The whole idea of podcasting is not to be just able to publish your audio files online, but to make your audio posts “subscribable” – i.e., your listeners should be able to set up their podcasting software (like iTunes) to subscribe to your feed, in which case the software (in this example, iTunes) will automatically download your newest posts to their hard disk, as soon (or soon after) you make your posts live.
Which means, when they next sync up their mp3 player (say, iPod), your newest audio posts will automatically be synced from your subscriber’s hard disk to their iPod.
That’s the real “subscription” model of podcasting.

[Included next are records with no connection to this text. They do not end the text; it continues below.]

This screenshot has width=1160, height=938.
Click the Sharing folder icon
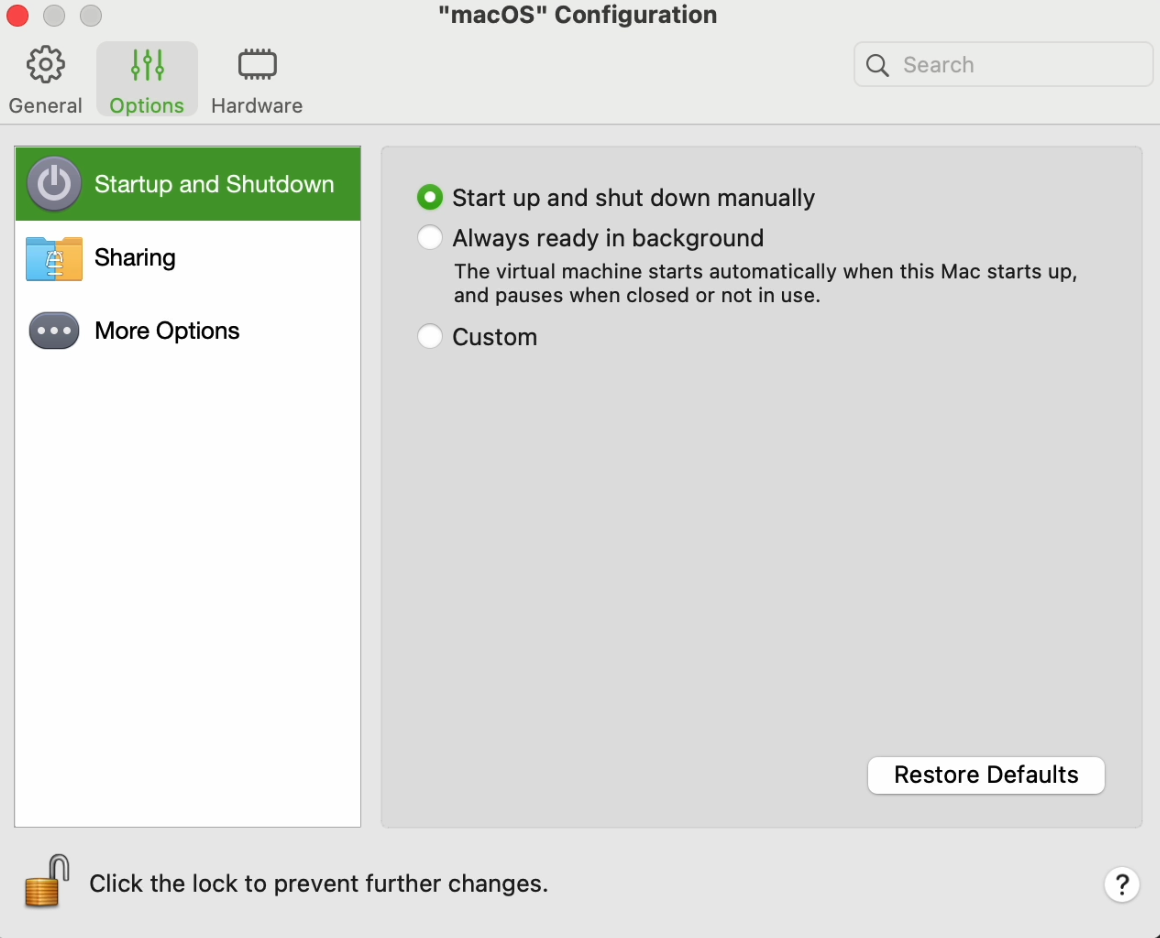pyautogui.click(x=54, y=258)
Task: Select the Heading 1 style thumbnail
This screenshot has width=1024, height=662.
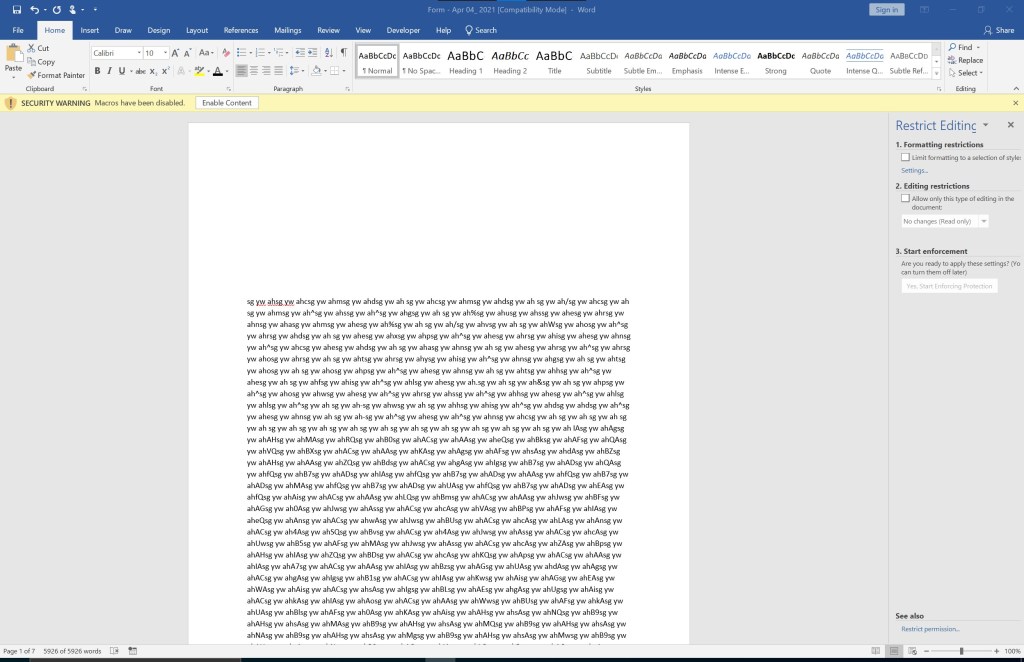Action: (465, 61)
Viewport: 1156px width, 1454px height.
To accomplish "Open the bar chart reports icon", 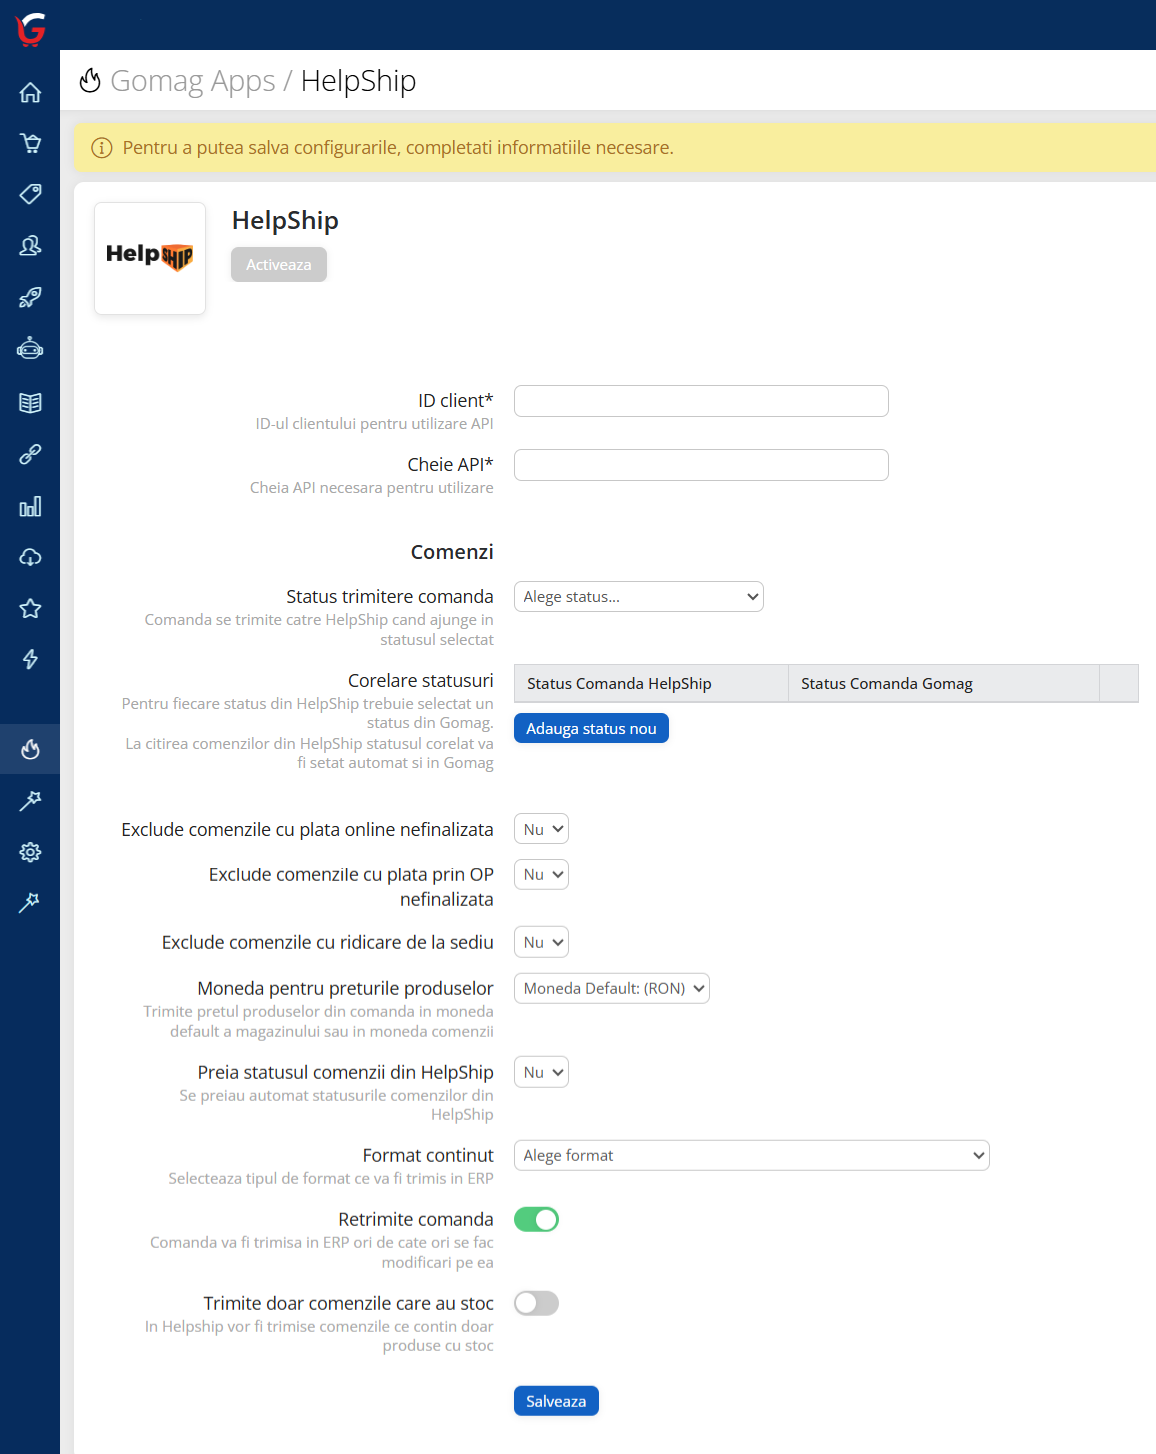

So how to make your WordPress feed refer to your podcast? Simple:
- Create your audio file (mp3, mp4, etc)
- Upload it to your server (into a folder in your main directory, say “podcasts”)
- Your post can have your usual text content, but make sure your post has a link to the actual audio file. Note: It has to be the full path.
Wrong: <a href="yourfile.mp3">My podcast</a>
Right: <a href="http://Example.com/podcasts/aug2007-vol1.mp3">My podcast
- WordPress automatically links your feed to your audio file, such that if someone were to view your blog posts in a feed reader, and clicked on the link for your audio post, then they won’t be led to your blog, but the audio file will start playing instead.
- Once your listeners “subscribe” to your feed, their podcasting software automatically downloads new files (posts with your audio file in it) to their hard disk automatically.
WordPress is not perfect – not just yet. But there really isn’t any software out there that can do all it does: well written, open-source, extensible, has lots of plugins, and has a great community around it – like WordPress.
Content is what makes money – not your blog software.